Brexiteers fight migration battle they could have won under EU rules
Last-minute deal the only option likely to survive UK faction fighting
Britain’s prime minister Theresa May. Photograph: Ben Stansall/AFP/Getty Images
In normal times, the Conservative Party was often described as being somewhat well-disposed towards business. It can be a double-edged sword: opponents criticise the Tories for being pro-business at the expense of ordinary workers. So it’s not something that is sung from the rooftops but it is nonetheless at the heart of Conservative values: when it comes to the economy, they are a safe pair of hands and will usually be protective of the interests of the business community.
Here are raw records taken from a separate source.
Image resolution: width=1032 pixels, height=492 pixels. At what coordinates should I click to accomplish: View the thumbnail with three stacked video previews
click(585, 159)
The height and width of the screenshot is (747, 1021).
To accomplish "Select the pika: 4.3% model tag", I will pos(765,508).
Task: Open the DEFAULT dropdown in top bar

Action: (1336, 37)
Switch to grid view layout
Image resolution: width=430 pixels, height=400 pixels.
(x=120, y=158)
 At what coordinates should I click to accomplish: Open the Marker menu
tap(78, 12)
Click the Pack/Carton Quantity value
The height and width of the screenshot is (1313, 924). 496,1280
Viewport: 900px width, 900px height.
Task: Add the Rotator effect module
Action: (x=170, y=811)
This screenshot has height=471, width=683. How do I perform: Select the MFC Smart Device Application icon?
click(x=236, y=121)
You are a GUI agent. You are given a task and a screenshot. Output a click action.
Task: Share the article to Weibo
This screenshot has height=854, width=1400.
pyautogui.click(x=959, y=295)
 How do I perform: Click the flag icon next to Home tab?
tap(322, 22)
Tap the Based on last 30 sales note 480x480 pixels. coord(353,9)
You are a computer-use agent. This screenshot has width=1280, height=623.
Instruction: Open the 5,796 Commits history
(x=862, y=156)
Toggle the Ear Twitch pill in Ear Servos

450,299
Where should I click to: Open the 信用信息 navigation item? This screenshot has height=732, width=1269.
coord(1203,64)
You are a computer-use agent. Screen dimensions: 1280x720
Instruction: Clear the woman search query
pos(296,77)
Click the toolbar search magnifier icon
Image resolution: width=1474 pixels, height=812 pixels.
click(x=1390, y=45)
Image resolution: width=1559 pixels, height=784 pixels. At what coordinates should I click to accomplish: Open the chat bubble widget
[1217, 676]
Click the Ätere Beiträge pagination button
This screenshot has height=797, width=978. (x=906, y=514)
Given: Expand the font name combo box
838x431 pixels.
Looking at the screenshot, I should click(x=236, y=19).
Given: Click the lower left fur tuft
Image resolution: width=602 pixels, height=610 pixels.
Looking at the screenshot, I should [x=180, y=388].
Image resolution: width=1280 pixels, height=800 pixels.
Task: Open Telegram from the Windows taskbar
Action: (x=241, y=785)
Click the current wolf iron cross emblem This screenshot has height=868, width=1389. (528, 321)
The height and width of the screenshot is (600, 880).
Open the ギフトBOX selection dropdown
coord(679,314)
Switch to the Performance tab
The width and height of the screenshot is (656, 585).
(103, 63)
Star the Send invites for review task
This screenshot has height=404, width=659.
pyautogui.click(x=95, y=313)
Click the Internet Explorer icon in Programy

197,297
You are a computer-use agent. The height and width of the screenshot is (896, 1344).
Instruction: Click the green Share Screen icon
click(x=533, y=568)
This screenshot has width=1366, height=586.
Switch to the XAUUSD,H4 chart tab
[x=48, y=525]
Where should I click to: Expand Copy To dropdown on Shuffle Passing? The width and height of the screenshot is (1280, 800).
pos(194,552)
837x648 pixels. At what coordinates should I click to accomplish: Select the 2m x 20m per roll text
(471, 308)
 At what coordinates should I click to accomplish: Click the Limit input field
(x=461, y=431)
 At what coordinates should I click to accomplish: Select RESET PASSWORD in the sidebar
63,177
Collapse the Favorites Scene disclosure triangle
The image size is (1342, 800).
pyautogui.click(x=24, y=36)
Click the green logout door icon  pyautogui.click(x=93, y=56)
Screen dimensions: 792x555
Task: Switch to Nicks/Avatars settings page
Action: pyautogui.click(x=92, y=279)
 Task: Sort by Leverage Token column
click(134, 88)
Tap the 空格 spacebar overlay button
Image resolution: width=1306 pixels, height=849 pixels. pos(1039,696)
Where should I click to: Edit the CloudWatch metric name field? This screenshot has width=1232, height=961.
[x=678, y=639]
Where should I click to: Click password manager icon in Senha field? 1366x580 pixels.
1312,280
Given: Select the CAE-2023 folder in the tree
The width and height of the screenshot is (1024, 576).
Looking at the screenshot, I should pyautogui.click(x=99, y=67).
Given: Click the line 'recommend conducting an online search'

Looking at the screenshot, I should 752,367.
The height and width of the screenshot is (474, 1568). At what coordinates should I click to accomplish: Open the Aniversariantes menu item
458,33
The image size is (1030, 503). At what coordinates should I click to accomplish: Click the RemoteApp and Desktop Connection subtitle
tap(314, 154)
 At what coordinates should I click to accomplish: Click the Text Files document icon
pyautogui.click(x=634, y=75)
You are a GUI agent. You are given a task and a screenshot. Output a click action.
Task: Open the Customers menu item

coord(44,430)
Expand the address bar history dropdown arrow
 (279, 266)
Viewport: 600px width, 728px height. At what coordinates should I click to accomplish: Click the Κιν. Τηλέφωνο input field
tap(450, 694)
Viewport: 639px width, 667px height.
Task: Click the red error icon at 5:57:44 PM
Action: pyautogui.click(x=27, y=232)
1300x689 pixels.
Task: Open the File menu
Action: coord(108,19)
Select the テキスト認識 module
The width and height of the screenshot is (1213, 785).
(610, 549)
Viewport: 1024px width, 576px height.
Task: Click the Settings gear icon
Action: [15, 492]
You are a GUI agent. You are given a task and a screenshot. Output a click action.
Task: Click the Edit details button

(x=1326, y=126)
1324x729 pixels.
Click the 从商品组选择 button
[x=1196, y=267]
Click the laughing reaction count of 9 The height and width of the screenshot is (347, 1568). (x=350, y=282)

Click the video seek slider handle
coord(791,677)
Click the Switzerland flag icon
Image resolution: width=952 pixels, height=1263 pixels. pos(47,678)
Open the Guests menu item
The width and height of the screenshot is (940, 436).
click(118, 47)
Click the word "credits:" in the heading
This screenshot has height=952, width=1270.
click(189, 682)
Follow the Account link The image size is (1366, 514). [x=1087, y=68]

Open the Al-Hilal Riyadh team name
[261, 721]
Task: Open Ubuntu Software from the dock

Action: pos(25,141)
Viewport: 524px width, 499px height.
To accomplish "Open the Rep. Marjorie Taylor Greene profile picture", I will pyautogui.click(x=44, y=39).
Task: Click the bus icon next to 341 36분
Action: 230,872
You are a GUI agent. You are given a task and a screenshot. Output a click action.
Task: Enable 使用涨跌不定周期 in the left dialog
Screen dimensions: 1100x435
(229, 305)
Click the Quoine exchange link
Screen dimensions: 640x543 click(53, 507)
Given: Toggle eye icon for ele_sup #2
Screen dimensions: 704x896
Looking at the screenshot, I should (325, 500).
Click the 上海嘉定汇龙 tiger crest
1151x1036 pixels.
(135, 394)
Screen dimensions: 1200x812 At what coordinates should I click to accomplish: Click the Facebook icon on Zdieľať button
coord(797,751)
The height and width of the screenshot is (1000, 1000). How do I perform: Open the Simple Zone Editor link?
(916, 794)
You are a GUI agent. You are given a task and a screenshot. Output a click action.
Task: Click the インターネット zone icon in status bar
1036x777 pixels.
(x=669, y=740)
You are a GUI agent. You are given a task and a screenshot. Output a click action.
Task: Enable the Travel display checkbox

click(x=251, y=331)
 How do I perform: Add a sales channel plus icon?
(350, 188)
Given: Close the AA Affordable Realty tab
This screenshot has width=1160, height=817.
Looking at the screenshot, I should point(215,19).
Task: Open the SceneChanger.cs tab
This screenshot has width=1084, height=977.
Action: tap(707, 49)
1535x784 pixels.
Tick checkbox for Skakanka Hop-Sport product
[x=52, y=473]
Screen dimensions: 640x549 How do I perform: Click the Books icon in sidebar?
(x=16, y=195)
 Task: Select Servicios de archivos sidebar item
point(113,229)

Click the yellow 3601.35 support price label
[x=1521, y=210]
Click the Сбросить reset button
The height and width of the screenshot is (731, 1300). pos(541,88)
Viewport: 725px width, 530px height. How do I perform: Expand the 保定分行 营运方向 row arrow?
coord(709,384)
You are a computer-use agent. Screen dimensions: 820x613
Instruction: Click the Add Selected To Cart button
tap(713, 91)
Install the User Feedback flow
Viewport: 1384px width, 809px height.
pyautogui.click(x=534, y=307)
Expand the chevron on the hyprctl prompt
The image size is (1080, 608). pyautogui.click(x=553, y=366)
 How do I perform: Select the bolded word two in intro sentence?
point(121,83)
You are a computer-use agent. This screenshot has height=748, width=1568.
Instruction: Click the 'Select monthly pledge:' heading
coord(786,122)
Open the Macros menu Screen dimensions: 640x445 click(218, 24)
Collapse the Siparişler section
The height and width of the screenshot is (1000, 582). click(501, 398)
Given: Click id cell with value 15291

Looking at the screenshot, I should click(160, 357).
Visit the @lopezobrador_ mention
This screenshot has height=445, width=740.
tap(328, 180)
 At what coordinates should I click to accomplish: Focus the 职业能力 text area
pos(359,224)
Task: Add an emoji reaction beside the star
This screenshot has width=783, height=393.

So it came as something of a surprise when Boris Johnson, the foreign secretary, reportedly said “f*** business” when asked about the latest grumbling of various firms, all of whom complain that Brexit uncertainty is damaging and that the growing threat of a “no deal” Brexit threatens serious trouble ahead.
When a leading cabinet minister trashes a core party belief, it is a big deal. But, in these less than normal times, nothing happened. A different prime minister in a different era would have sacked Johnson. The absence of any sanction came as no surprise: it was the latest in a long list of similar offences, another opportunity missed to discipline an errant minister. Yet another reminder of the desperately weak position of the UK’s prime minister.
In another much-repeated pattern, Theresa May went to Brussels for another Brexit crunch summit. She found EU leaders more interested in other matters, mostly immigration-related. Ms May was asked if she had anything new to say and was greeted with quiet sighs of exasperation when she revealed she did not.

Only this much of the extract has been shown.